[RECORDS FOR THIS EXERCISE Boundary: Start]

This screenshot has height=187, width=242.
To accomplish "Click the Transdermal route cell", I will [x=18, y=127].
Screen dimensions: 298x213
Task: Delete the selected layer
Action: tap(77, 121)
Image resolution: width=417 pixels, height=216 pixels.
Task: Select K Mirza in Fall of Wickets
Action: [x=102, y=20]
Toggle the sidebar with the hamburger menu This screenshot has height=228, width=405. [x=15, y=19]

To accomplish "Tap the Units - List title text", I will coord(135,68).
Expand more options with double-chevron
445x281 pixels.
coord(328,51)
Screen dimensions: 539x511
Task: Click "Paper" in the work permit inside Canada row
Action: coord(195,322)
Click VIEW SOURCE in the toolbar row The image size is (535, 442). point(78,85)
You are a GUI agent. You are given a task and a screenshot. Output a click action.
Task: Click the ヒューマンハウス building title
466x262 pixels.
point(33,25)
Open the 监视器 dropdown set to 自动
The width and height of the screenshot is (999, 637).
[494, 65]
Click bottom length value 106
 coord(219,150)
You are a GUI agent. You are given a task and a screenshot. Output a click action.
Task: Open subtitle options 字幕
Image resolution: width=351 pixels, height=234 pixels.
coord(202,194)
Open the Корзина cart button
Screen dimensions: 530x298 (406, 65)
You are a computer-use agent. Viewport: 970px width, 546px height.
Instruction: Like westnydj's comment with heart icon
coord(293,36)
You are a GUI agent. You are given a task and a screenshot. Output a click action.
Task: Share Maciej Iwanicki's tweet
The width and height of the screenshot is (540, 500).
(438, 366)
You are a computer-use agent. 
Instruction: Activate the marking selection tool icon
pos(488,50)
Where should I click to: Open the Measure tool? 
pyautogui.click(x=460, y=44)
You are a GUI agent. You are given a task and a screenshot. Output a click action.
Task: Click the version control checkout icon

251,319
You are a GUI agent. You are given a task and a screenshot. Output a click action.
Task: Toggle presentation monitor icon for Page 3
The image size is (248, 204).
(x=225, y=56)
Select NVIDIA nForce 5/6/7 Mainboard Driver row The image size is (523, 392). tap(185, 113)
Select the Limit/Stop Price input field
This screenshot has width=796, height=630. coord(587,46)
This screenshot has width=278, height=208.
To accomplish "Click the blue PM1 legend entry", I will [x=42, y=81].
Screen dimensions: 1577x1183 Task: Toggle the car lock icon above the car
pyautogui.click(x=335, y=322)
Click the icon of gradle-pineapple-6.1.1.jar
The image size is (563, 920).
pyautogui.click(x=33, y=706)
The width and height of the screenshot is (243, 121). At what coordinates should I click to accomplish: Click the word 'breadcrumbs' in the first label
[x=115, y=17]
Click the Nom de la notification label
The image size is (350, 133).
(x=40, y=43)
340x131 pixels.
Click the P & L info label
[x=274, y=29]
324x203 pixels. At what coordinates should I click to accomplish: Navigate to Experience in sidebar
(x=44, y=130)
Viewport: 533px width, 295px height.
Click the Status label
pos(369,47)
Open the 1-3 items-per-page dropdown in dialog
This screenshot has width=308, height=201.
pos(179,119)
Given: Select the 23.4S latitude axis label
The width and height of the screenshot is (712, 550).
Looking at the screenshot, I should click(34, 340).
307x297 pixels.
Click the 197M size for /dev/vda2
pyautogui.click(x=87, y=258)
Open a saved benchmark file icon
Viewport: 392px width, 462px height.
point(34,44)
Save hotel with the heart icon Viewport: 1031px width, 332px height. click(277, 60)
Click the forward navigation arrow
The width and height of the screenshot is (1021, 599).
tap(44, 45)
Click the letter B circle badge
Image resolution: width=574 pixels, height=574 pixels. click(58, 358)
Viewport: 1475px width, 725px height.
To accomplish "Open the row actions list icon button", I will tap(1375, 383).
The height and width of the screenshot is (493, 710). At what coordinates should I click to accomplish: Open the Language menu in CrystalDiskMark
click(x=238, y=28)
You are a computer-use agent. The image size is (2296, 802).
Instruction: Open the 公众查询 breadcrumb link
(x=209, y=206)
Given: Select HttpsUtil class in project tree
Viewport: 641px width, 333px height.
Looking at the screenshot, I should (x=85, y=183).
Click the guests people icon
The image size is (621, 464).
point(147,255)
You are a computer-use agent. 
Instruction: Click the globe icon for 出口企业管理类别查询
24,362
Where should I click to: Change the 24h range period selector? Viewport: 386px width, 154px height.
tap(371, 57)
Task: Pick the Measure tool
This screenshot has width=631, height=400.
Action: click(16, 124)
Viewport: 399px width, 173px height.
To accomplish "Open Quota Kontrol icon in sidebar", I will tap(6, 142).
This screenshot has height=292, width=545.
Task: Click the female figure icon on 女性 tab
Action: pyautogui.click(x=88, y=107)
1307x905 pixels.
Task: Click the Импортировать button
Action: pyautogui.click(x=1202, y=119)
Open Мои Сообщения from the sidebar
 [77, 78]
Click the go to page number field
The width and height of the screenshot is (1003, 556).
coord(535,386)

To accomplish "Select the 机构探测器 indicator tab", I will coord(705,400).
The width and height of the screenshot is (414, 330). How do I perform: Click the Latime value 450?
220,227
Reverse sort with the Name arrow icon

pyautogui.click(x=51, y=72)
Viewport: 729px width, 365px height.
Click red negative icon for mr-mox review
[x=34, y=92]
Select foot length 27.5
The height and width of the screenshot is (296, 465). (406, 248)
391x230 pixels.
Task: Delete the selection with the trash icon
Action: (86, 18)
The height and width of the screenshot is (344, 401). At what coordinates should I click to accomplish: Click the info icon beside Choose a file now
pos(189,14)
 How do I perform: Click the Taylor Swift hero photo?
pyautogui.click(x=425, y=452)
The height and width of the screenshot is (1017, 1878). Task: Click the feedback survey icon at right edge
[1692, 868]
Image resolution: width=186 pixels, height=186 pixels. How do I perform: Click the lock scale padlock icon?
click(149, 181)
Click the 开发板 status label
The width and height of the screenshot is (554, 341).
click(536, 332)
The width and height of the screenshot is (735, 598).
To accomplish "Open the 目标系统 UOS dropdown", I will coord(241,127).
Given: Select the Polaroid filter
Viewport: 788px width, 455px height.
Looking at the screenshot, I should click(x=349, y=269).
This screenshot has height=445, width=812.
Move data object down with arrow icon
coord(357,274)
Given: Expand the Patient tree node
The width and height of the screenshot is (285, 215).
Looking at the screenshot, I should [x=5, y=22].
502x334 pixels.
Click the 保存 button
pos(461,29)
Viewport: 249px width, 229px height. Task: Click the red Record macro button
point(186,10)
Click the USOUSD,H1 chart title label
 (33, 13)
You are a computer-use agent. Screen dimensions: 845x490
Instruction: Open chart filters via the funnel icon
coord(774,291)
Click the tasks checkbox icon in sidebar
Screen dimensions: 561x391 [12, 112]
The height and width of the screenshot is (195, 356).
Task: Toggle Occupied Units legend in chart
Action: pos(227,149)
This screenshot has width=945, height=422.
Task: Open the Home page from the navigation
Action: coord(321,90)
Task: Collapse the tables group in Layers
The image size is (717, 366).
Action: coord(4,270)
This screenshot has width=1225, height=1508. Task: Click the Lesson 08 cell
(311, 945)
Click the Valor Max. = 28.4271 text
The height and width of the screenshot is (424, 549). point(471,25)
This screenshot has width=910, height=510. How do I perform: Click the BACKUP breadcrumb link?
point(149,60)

[RECORDS FOR THIS EXERCISE Boundary: End]

Send back the whole listing, exactly as written.

YOUR SOLUTION:
This screenshot has height=187, width=242.
To accomplish "Click the Transdermal route cell", I will [x=18, y=127].
Screen dimensions: 298x213
Task: Delete the selected layer
Action: tap(77, 121)
Image resolution: width=417 pixels, height=216 pixels.
Task: Select K Mirza in Fall of Wickets
Action: [x=102, y=20]
Toggle the sidebar with the hamburger menu This screenshot has height=228, width=405. [x=15, y=19]

To accomplish "Tap the Units - List title text", I will coord(135,68).
Expand more options with double-chevron
445x281 pixels.
coord(328,51)
Screen dimensions: 539x511
Task: Click "Paper" in the work permit inside Canada row
Action: coord(195,322)
Click VIEW SOURCE in the toolbar row The image size is (535, 442). point(78,85)
You are a GUI agent. You are given a task and a screenshot. Output a click action.
Task: Click the ヒューマンハウス building title
466x262 pixels.
point(33,25)
Open the 监视器 dropdown set to 自动
The width and height of the screenshot is (999, 637).
[494, 65]
Click bottom length value 106
 coord(219,150)
You are a GUI agent. You are given a task and a screenshot. Output a click action.
Task: Open subtitle options 字幕
Image resolution: width=351 pixels, height=234 pixels.
coord(202,194)
Open the Корзина cart button
Screen dimensions: 530x298 (406, 65)
You are a computer-use agent. Viewport: 970px width, 546px height.
Instruction: Like westnydj's comment with heart icon
coord(293,36)
You are a GUI agent. You are given a task and a screenshot. Output a click action.
Task: Share Maciej Iwanicki's tweet
The width and height of the screenshot is (540, 500).
(438, 366)
You are a computer-use agent. 
Instruction: Activate the marking selection tool icon
pos(488,50)
Where should I click to: Open the Measure tool? 
pyautogui.click(x=460, y=44)
You are a GUI agent. You are given a task and a screenshot. Output a click action.
Task: Click the version control checkout icon

251,319
You are a GUI agent. You are given a task and a screenshot. Output a click action.
Task: Toggle presentation monitor icon for Page 3
The image size is (248, 204).
(x=225, y=56)
Select NVIDIA nForce 5/6/7 Mainboard Driver row The image size is (523, 392). tap(185, 113)
Select the Limit/Stop Price input field
This screenshot has width=796, height=630. coord(587,46)
This screenshot has width=278, height=208.
To accomplish "Click the blue PM1 legend entry", I will [x=42, y=81].
Screen dimensions: 1577x1183 Task: Toggle the car lock icon above the car
pyautogui.click(x=335, y=322)
Click the icon of gradle-pineapple-6.1.1.jar
The image size is (563, 920).
pyautogui.click(x=33, y=706)
The width and height of the screenshot is (243, 121). At what coordinates should I click to accomplish: Click the word 'breadcrumbs' in the first label
[x=115, y=17]
Click the Nom de la notification label
The image size is (350, 133).
(x=40, y=43)
340x131 pixels.
Click the P & L info label
[x=274, y=29]
324x203 pixels. At what coordinates should I click to accomplish: Navigate to Experience in sidebar
(x=44, y=130)
Viewport: 533px width, 295px height.
Click the Status label
pos(369,47)
Open the 1-3 items-per-page dropdown in dialog
This screenshot has width=308, height=201.
pos(179,119)
Given: Select the 23.4S latitude axis label
The width and height of the screenshot is (712, 550).
Looking at the screenshot, I should click(34, 340).
307x297 pixels.
Click the 197M size for /dev/vda2
pyautogui.click(x=87, y=258)
Open a saved benchmark file icon
Viewport: 392px width, 462px height.
point(34,44)
Save hotel with the heart icon Viewport: 1031px width, 332px height. click(277, 60)
Click the forward navigation arrow
The width and height of the screenshot is (1021, 599).
tap(44, 45)
Click the letter B circle badge
Image resolution: width=574 pixels, height=574 pixels. click(58, 358)
Viewport: 1475px width, 725px height.
To accomplish "Open the row actions list icon button", I will tap(1375, 383).
The height and width of the screenshot is (493, 710). At what coordinates should I click to accomplish: Open the Language menu in CrystalDiskMark
click(x=238, y=28)
You are a computer-use agent. The image size is (2296, 802).
Instruction: Open the 公众查询 breadcrumb link
(x=209, y=206)
Given: Select HttpsUtil class in project tree
Viewport: 641px width, 333px height.
Looking at the screenshot, I should (x=85, y=183).
Click the guests people icon
The image size is (621, 464).
point(147,255)
You are a computer-use agent. 
Instruction: Click the globe icon for 出口企业管理类别查询
24,362
Where should I click to: Change the 24h range period selector? Viewport: 386px width, 154px height.
tap(371, 57)
Task: Pick the Measure tool
This screenshot has width=631, height=400.
Action: click(16, 124)
Viewport: 399px width, 173px height.
To accomplish "Open Quota Kontrol icon in sidebar", I will tap(6, 142).
This screenshot has height=292, width=545.
Task: Click the female figure icon on 女性 tab
Action: pyautogui.click(x=88, y=107)
1307x905 pixels.
Task: Click the Импортировать button
Action: pyautogui.click(x=1202, y=119)
Open Мои Сообщения from the sidebar
 [77, 78]
Click the go to page number field
The width and height of the screenshot is (1003, 556).
coord(535,386)

To accomplish "Select the 机构探测器 indicator tab", I will coord(705,400).
The width and height of the screenshot is (414, 330). How do I perform: Click the Latime value 450?
220,227
Reverse sort with the Name arrow icon

pyautogui.click(x=51, y=72)
Viewport: 729px width, 365px height.
Click red negative icon for mr-mox review
[x=34, y=92]
Select foot length 27.5
The height and width of the screenshot is (296, 465). (406, 248)
391x230 pixels.
Task: Delete the selection with the trash icon
Action: (86, 18)
The height and width of the screenshot is (344, 401). At what coordinates should I click to accomplish: Click the info icon beside Choose a file now
pos(189,14)
 How do I perform: Click the Taylor Swift hero photo?
pyautogui.click(x=425, y=452)
The height and width of the screenshot is (1017, 1878). Task: Click the feedback survey icon at right edge
[1692, 868]
Image resolution: width=186 pixels, height=186 pixels. How do I perform: Click the lock scale padlock icon?
click(149, 181)
Click the 开发板 status label
The width and height of the screenshot is (554, 341).
click(536, 332)
The width and height of the screenshot is (735, 598).
To accomplish "Open the 目标系统 UOS dropdown", I will coord(241,127).
Given: Select the Polaroid filter
Viewport: 788px width, 455px height.
Looking at the screenshot, I should click(x=349, y=269).
This screenshot has height=445, width=812.
Move data object down with arrow icon
coord(357,274)
Given: Expand the Patient tree node
The width and height of the screenshot is (285, 215).
Looking at the screenshot, I should [x=5, y=22].
502x334 pixels.
Click the 保存 button
pos(461,29)
Viewport: 249px width, 229px height. Task: Click the red Record macro button
point(186,10)
Click the USOUSD,H1 chart title label
 (33, 13)
You are a computer-use agent. Screen dimensions: 845x490
Instruction: Open chart filters via the funnel icon
coord(774,291)
Click the tasks checkbox icon in sidebar
Screen dimensions: 561x391 [12, 112]
The height and width of the screenshot is (195, 356).
Task: Toggle Occupied Units legend in chart
Action: pos(227,149)
This screenshot has width=945, height=422.
Task: Open the Home page from the navigation
Action: coord(321,90)
Task: Collapse the tables group in Layers
The image size is (717, 366).
Action: coord(4,270)
This screenshot has width=1225, height=1508. Task: Click the Lesson 08 cell
(311, 945)
Click the Valor Max. = 28.4271 text
The height and width of the screenshot is (424, 549). point(471,25)
This screenshot has width=910, height=510. How do I perform: Click the BACKUP breadcrumb link?
point(149,60)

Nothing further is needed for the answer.